* **Twoje zadania**:
(1) Wypisz z przemówienia wszystkie określenia, którymi mówca opisuje warunki podane w rozporządzeniu o warunkach sanitarnych jednostek opieki zdrowotnej.
(2) Proszę powtórzyć dosłownie fragment przemówienia od słów „Pan Przewodniczący przyszedł” do słów „zupełnie inaczej. (…)”.
(3) Streść krócej akapit przemówienia zaczynający się od słów „Pan Przewodniczący przyszedł do mnie”, zachowując jego najważniejsze fakty.

6 grudnia 2005

Minister Zbigniew RELIGA do delegatów XXIII Sprawozdawczo–Wyborczego Okręgowego Zjazdu Lekarzy w Warszawie

(…) Bardzo chciałem tu być właśnie jako minister zdrowia. Parę dni temu, w czwartek, Pan Przewodniczący Okręgowej Rady Lekarskiej w Warszawie Andrzej Włodarczyk, razem z kolegami, którzy są zresztą tutaj, był u mnie w ministerstwie. Myśmy omawiali cały szereg spraw. Nawiążę tylko do tych ostatnich słów, do Domu Lekarza Seniora, że on powinien być własnością Izby Lekarskiej. Ja się z tym całkowicie zgadzam. Powiem tak: bardzo, bardzo chcę przekazać Izbie ten dom, tylko musimy wszyscy spełnić pewne warunki prawne. To nie leży tylko w gestii ministra zdrowia, to nie tylko jego decyzja. Decyzje są po obydwu stronach. Z mojej strony jest pełne zaangażowanie, chęć, żeby Państwo ten dom przejęli razem z całym terenem, ale i wy, Izba, i my musimy postępować zgodnie z prawem. Ale wydaje mi się, że jesteśmy w stanie te drobne przeciwności prawne pokonać, i tak się na pewno stanie.
Pan Przewodniczący przyszedł do mnie z całym szeregiem postulatów, których większość leży w gestii ministra zdrowia i jest do spełnienia. Dotyczą one chociażby niektórych rozporządzeń ministra zdrowia, które jak gdyby odbiegają od rzeczywistości, i można je zmienić od razu decyzją ministra zdrowia. Na ten sam temat zresztą rozmawiałem z reprezentacją Porozumienia Zielonogórskiego. Oni widzą, że w rozporządzeniu, które mówi o warunkach sanitarnych jednostek opieki zdrowotnej, podane tam warunki są po prostu nieżyciowe, nierealne i nie do spełnienia. Zobowiązuję się, że w ciągu paru dni to rozporządzenie w tej obecnej formie zostanie zawieszone, a potem znowelizowane i będzie wyglądało zupełnie inaczej. (…)
Nie da się przeprowadzić istotnych zmian bez wsparcia całego środowiska medycznego, nie tylko lekarskiego, bo przecież są i inne środowiska wśród nas, które też są niezwykle ważne. Współpraca jest rzeczą konieczną, bezwzględnie konieczną. Chcę więc powiedzieć, że drzwi Ministerstwa Zdrowia są dla samorządu lekarskiego cały czas otwarte. Współpracujmy, dyskutujmy, jak ta reforma ma wyglądać. Są pomysły dobre – będziemy je wspólnie realizować. Są rzeczy, które są w gestii ministra zdrowia, które można zmienić od razu. Mówię tu przede wszystkim
o niektórych rozwiązaniach prawnych. Zmiany możemy wypracować razem.

* **Sekcja danych**:

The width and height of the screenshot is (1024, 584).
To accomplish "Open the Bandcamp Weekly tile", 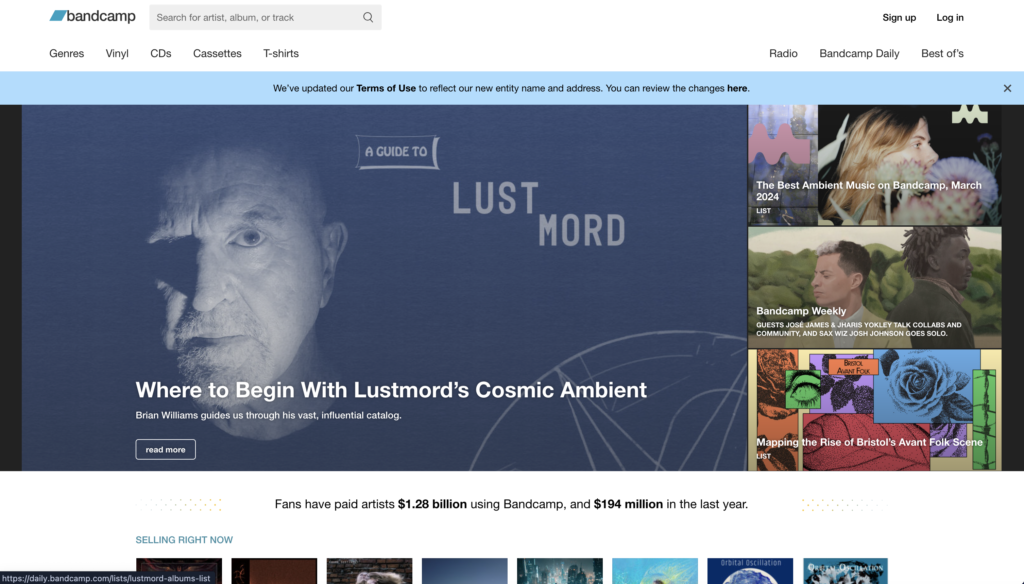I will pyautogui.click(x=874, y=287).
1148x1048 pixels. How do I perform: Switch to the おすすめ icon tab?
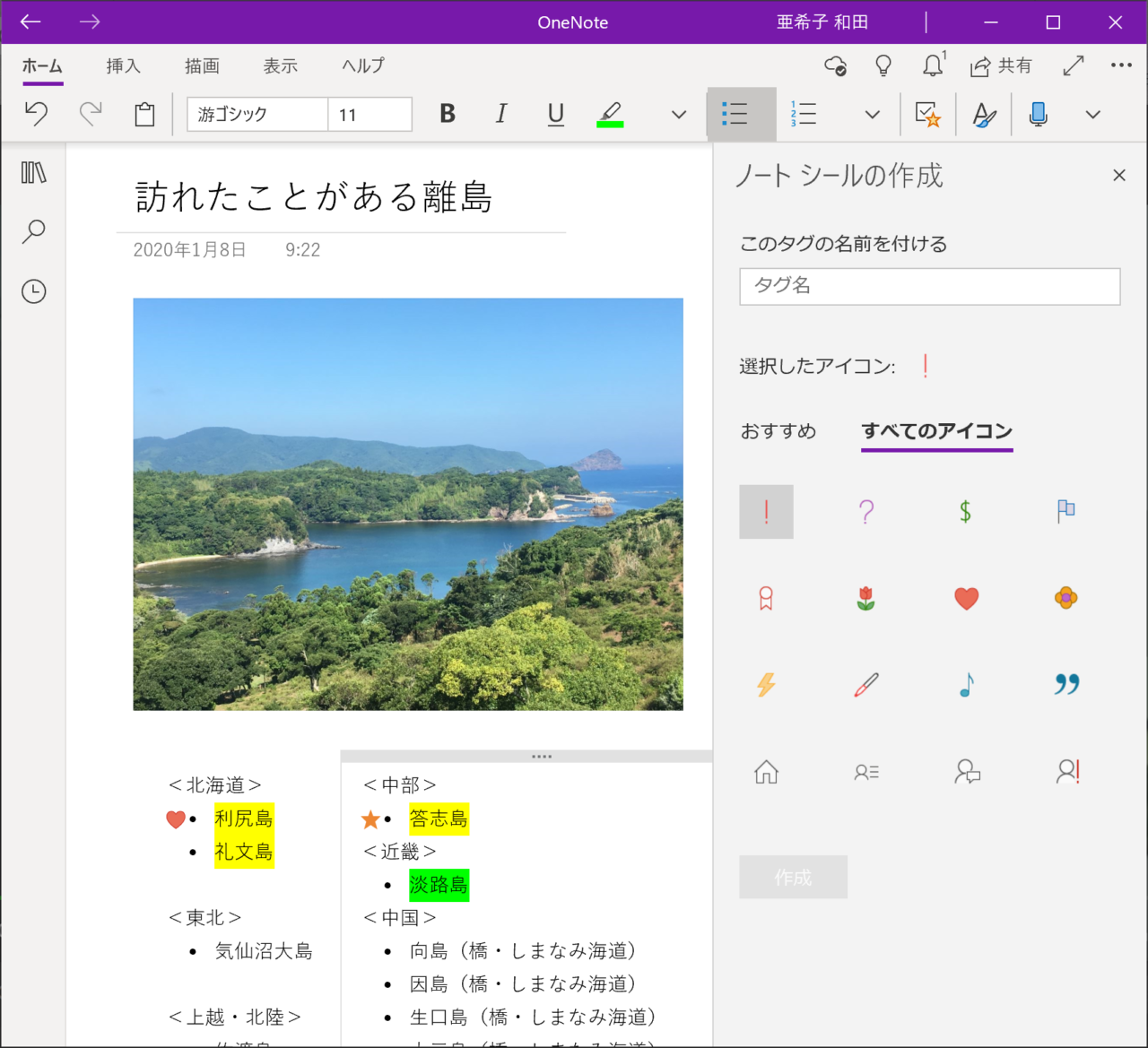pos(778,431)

* **Rozwiązania po kolei**:
(1) nieżyciowe, nierealne, nie do spełnienia

(2)
Pan Przewodniczący przyszedł do mnie z całym szeregiem postulatów, których większość leży w gestii ministra zdrowia i jest do spełnienia. Dotyczą one chociażby niektórych rozporządzeń ministra zdrowia, które jak gdyby odbiegają od rzeczywistości, i można je zmienić od razu decyzją ministra zdrowia. Na ten sam temat zresztą rozmawiałem z reprezentacją Porozumienia Zielonogórskiego. Oni widzą, że w rozporządzeniu, które mówi o warunkach sanitarnych jednostek opieki zdrowotnej, podane tam warunki są po prostu nieżyciowe, nierealne i nie do spełnienia. Zobowiązuję się, że w ciągu paru dni to rozporządzenie w tej obecnej formie zostanie zawieszone, a potem znowelizowane i będzie wyglądało zupełnie inaczej. (…)

(3) Przewodniczący przyszedł do ministra z wieloma postulatami. Większość z nich leży w gestii ministra zdrowia i da się je spełnić. Dotyczą one m.in. rozporządzeń odbiegających od rzeczywistości, które minister może zmienić od razu. O tym samym minister rozmawiał z reprezentacją Porozumienia Zielonogórskiego, według której warunki w rozporządzeniu o warunkach sanitarnych jednostek opieki zdrowotnej są nierealne. Minister zobowiązuje się, że w ciągu kilku dni to rozporządzenie zostanie zawieszone, a potem znowelizowane.